Sonification is the process of converting numerical data – such as the incoming light from a star, the transit of an exoplanet, etc. – into sounds, effectively replacing a visual graph with an auditory chart that conveys the same information.
These sounds are not already existing in nature, they are a construct used for communication only, just like visual representation but using a different sense.

WHY USE SOUND?

There are several factors that make sound a worthy opponent for traditional data display methods:

1. Distinguish particular streams in complex waves
   Think about being on a busy street in a big city. It is very crowded, therefore you are subject to a variety of different sounds coming from anywhere around you. Despite the huge amount of information you can decide to listen to all of these sounds together or focus on the drilling from the construction site across the street, on the businessman talking on the phone about the stock market, or even on the lazy buzzing of a bee in the flower shop you are about to walk into.
   The ability to isolate particular streams in complex soundwaves is a unique characteristic of this sense, which can be very useful in science to discern hidden patterns in traditionally visually crowded datasets.

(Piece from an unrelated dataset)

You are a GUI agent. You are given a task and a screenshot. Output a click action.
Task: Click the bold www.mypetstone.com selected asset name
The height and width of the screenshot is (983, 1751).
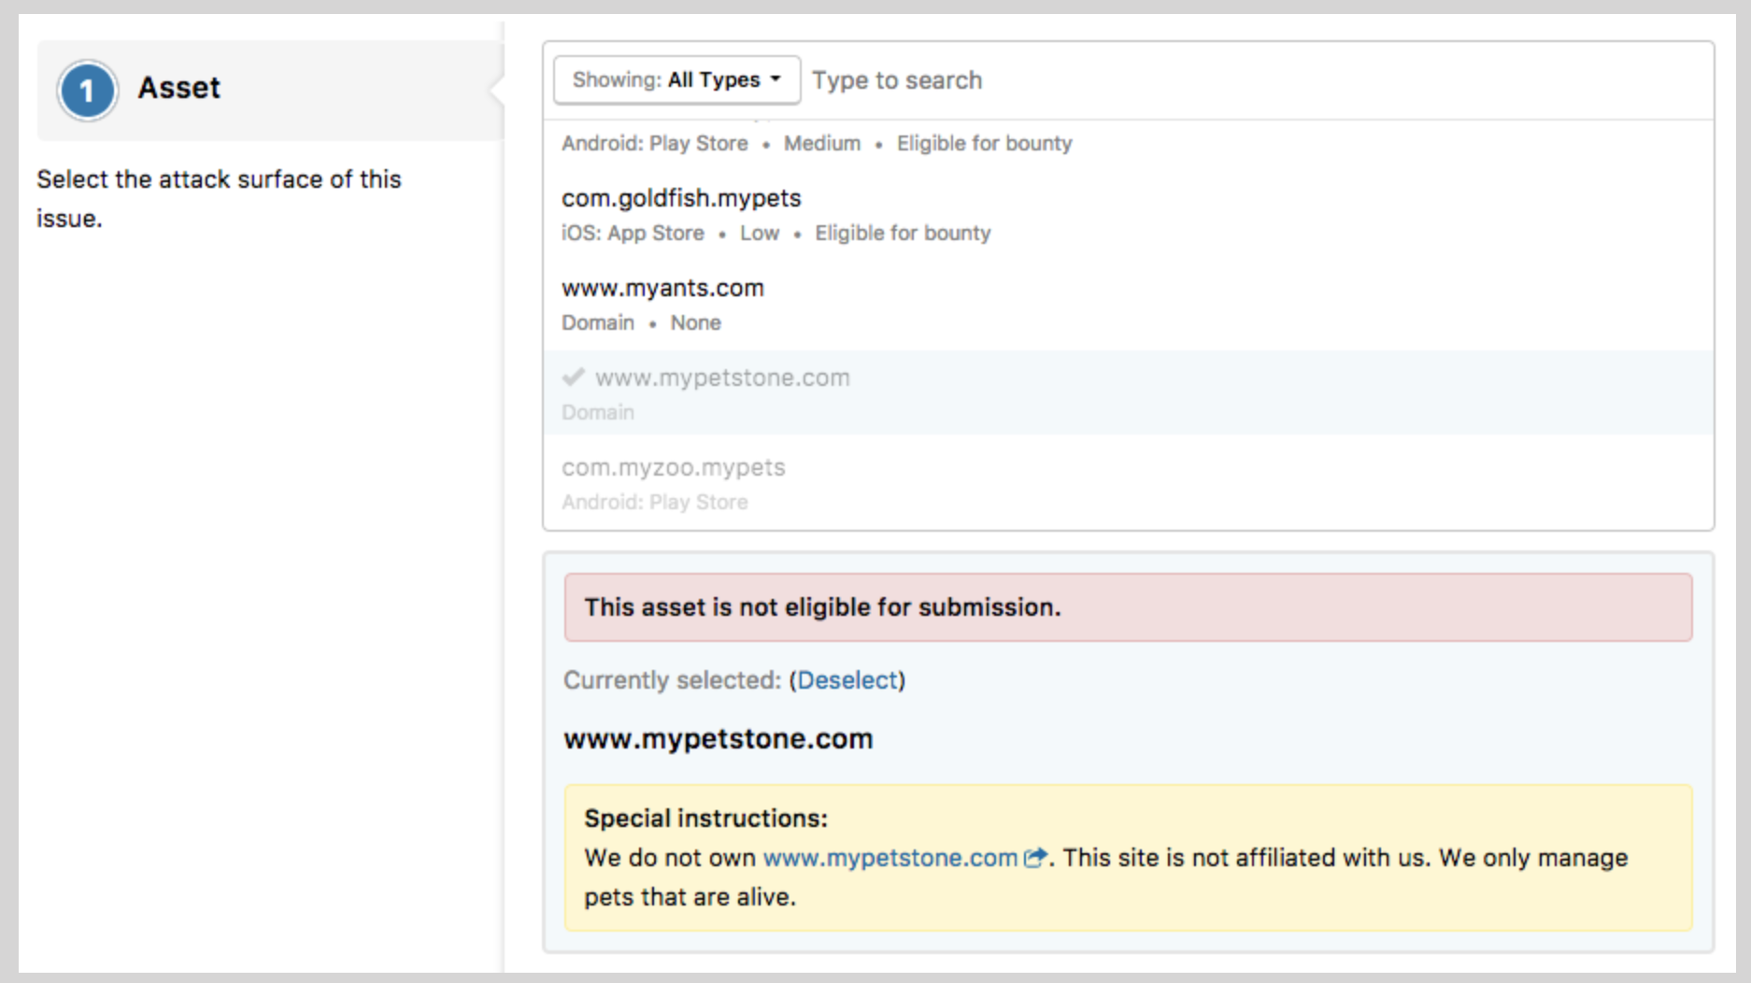pos(718,738)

2. Sensitivity to rapid changes
   Sound is much more suitable to detect rapid information variations than sight. In fact, where sight can detect changes lasting milliseconds, our auditory system can detect them even if they are only a few microseconds long. This means that when highly variable information is being displayed, it is possible to hear information that cannot be processed by our eyes.

3. A wider field of perception
   Our eyes are limited in their field of perception, allowing us to process information from an area around 190 degrees wide. Our ears, however, do not have that restriction. They are able to perceive information from anywhere as long as the sound source is not too far away from the listener. Future sonifications could take full advantage of this by creating 3D sound charts, which provide information about the position and direction of the data points considered.

4. Effects on memory
   It has been shown that the use of images and sounds simultaneously has a positive effect on memory. Using both data displays can help us understand information better and retain them for a longer period of time.

5. Inclusivity
   Finally, the most important reason for exploring alternative ways of displaying information and doing data analysis is inclusivity. All sciences represent data using traditional visualization tools, making it extremely challenging for visually impaired individuals to approach research. Using audio can open the doors to a world of opportunities through which to cultivate their interests.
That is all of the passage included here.